Bears, dragons and snakes

Canada must contribute more to deterring military adventurism

Halifax-class frigate HMCS Toronto returns to Halifax in December after a 65,000-kilometre NATO deployment shadowing Russian warships near the English Channel.
Master Cpl. Manuela Berger/Canadian Forces Combat Camera

The military world has changed rapidly over the past three decades. 

Driven by the combined use of satellites, drones, computers, precision-guided munitions and other technologies, the change focused on the tactical side of war fighting. This was aptly described as a revolution in military affairs.

The changes were seen on battlefields in numerous small and not-so-small wars around the globe—in Iraq and Afghanistan particularly.

During that time, Canadian defence spending generally followed the pattern of other NATO members: as little as possible to keep Canada’s fighting forces fit for participation in these small wars. 

General Rick Hillier, former chief of the defence staff, spoke of this period as switching from a focus on fighting the bear—the Soviet Union, then Russia—to fighting snakes—al-Qaida and the Taliban. Canada sent some 40,000 troops to Afghanistan over more than a decade with the main mission objective being to kill snakes.

 

We are now entering, or re-entering, a new era of great power competition. We hope we will never need to fight the bear or the dragon, but the “West” (NATO and Japan and Australia) will need to maintain forces that can, at the very least, deter military adventurism by our rivals. 

For example, one of Canada’s main defence challenges today lies in Russian military expansion in the Arctic. It is doubtful there will ever be a war with Russia in the Arctic, but growing Russian military power in the North will enable the bear to impose its own rules in that region.

Canada is not prepared to play an influential role in this global return to great power competition. We are looking for second-hand aircraft to replace our current VIP and cargo transport planes. We are flying used F-18 fighters from Australia to supplement the almost 40-year-old CF-18 Hornets we started purchasing in the 1980s. Until, that is, Ottawa decides, as deliberately as possible, to replace all those old fighter jets with new ones.

The biggest issue we face is that our Halifax-class frigates need to keep sailing into the next decade, despite corrosion and metal fatigue. They were originally scheduled to be replaced in the next few years, but they now have to make do for another 10 years at least. 

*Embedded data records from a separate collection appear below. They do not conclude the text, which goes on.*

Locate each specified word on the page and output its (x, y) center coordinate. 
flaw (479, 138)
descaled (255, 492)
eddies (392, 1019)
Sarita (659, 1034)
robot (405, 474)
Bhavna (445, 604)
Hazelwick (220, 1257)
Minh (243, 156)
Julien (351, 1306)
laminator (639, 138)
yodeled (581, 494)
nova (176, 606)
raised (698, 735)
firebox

The cost to maintain them will skyrocket. And the potential cost of building 15 new frigates today (based on the British Type 26 frigate) is estimated at $213-219 billion. Combine that with completing two new navy ships for the Joint Support Ship Project and the total cost to refresh the RCN reaches $220 billion.

Combine these costs with other budget issues—such as insufficient personnel to cover all the operational needs of Canada’s military bases and the costs of the new fighter aircraft—and an enormous shortfall appears between what is needed to take all three services from where they are now to mere fighting strength.

Our prime military partner, the United States, has recognized the shift in international defence affairs. It is moving ahead with new long-range bombers and fighter aircraft to take its air force beyond the era of F-22s and F-35s. It is also procuring new and better equipment for its army and navy.

 

Canada has not recognized the shift—yet. But we have seen it before.

In 1950, Canada joined other nations in the Korean War. China entered that war in late November and appeared to be on the verge of pushing United Nations forces—led by the United States—off the Korean Peninsula.

Our security depends on us playing an appropriate role in this new great power competition.

In Ottawa and other Western capitals, the imminent defeat of UN forces in Korea led to alarm over the possibility that a communist country was about to vanquish the U.S. and its UN allies, setting the stage for much more aggressive communist action elsewhere. 

The result was a massive increase in defence budgets across NATO. Ottawa’s defence spending increased some threefold over the next six years. Defence spending suddenly mattered in Ottawa, and Canadians somehow found a way to pay for plenty of new military hardware.

We are rapidly approaching a similar crunch. We are not and never will be a major military power. But our security depends on us playing an appropriate role in this new great power competition. To do that will cost a lot more, but we need to figure out how to accomplish it.